• **Work instructions**: Reproduce the following lines word for word, keeping every one of them.

----- Raw records -----

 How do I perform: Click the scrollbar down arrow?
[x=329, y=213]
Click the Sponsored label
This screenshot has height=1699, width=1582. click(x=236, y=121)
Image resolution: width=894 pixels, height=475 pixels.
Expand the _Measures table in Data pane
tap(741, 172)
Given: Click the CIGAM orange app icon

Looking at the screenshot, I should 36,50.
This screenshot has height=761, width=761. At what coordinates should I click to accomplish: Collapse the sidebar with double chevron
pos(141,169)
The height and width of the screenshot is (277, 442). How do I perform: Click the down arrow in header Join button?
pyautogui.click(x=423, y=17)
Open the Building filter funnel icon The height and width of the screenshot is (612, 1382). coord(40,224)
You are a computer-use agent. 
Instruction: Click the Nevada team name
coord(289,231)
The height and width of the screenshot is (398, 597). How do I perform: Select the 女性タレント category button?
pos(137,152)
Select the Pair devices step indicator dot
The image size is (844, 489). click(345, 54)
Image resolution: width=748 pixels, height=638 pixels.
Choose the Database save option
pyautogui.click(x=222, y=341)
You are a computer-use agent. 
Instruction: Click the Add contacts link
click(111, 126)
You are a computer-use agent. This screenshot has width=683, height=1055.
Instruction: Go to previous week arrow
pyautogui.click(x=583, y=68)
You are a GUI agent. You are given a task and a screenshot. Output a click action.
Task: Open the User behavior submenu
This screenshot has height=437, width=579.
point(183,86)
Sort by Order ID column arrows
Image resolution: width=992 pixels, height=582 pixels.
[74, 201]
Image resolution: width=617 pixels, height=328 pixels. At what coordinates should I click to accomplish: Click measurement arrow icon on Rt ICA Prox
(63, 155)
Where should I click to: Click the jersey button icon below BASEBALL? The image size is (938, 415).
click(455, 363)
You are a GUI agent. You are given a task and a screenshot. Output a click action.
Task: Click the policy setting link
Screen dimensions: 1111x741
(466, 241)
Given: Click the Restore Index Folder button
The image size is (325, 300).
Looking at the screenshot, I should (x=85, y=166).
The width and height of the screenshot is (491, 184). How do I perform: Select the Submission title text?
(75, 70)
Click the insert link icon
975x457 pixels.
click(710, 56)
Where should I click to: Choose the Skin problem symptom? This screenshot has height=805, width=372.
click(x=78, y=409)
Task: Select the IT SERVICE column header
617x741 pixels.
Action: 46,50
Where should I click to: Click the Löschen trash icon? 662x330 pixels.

-----

• **Written answer**:
 How do I perform: Click the scrollbar down arrow?
[x=329, y=213]
Click the Sponsored label
This screenshot has height=1699, width=1582. click(x=236, y=121)
Image resolution: width=894 pixels, height=475 pixels.
Expand the _Measures table in Data pane
tap(741, 172)
Given: Click the CIGAM orange app icon

Looking at the screenshot, I should 36,50.
This screenshot has height=761, width=761. At what coordinates should I click to accomplish: Collapse the sidebar with double chevron
pos(141,169)
The height and width of the screenshot is (277, 442). How do I perform: Click the down arrow in header Join button?
pyautogui.click(x=423, y=17)
Open the Building filter funnel icon The height and width of the screenshot is (612, 1382). coord(40,224)
You are a computer-use agent. 
Instruction: Click the Nevada team name
coord(289,231)
The height and width of the screenshot is (398, 597). How do I perform: Select the 女性タレント category button?
pos(137,152)
Select the Pair devices step indicator dot
The image size is (844, 489). click(345, 54)
Image resolution: width=748 pixels, height=638 pixels.
Choose the Database save option
pyautogui.click(x=222, y=341)
You are a computer-use agent. 
Instruction: Click the Add contacts link
click(111, 126)
You are a computer-use agent. This screenshot has width=683, height=1055.
Instruction: Go to previous week arrow
pyautogui.click(x=583, y=68)
You are a GUI agent. You are given a task and a screenshot. Output a click action.
Task: Open the User behavior submenu
This screenshot has height=437, width=579.
point(183,86)
Sort by Order ID column arrows
Image resolution: width=992 pixels, height=582 pixels.
[74, 201]
Image resolution: width=617 pixels, height=328 pixels. At what coordinates should I click to accomplish: Click measurement arrow icon on Rt ICA Prox
(63, 155)
Where should I click to: Click the jersey button icon below BASEBALL? The image size is (938, 415).
click(455, 363)
You are a GUI agent. You are given a task and a screenshot. Output a click action.
Task: Click the policy setting link
Screen dimensions: 1111x741
(466, 241)
Given: Click the Restore Index Folder button
The image size is (325, 300).
Looking at the screenshot, I should (x=85, y=166).
The width and height of the screenshot is (491, 184). How do I perform: Select the Submission title text?
(75, 70)
Click the insert link icon
975x457 pixels.
click(710, 56)
Where should I click to: Choose the Skin problem symptom? This screenshot has height=805, width=372.
click(x=78, y=409)
Task: Select the IT SERVICE column header
617x741 pixels.
Action: 46,50
Where should I click to: Click the Löschen trash icon? 662x330 pixels.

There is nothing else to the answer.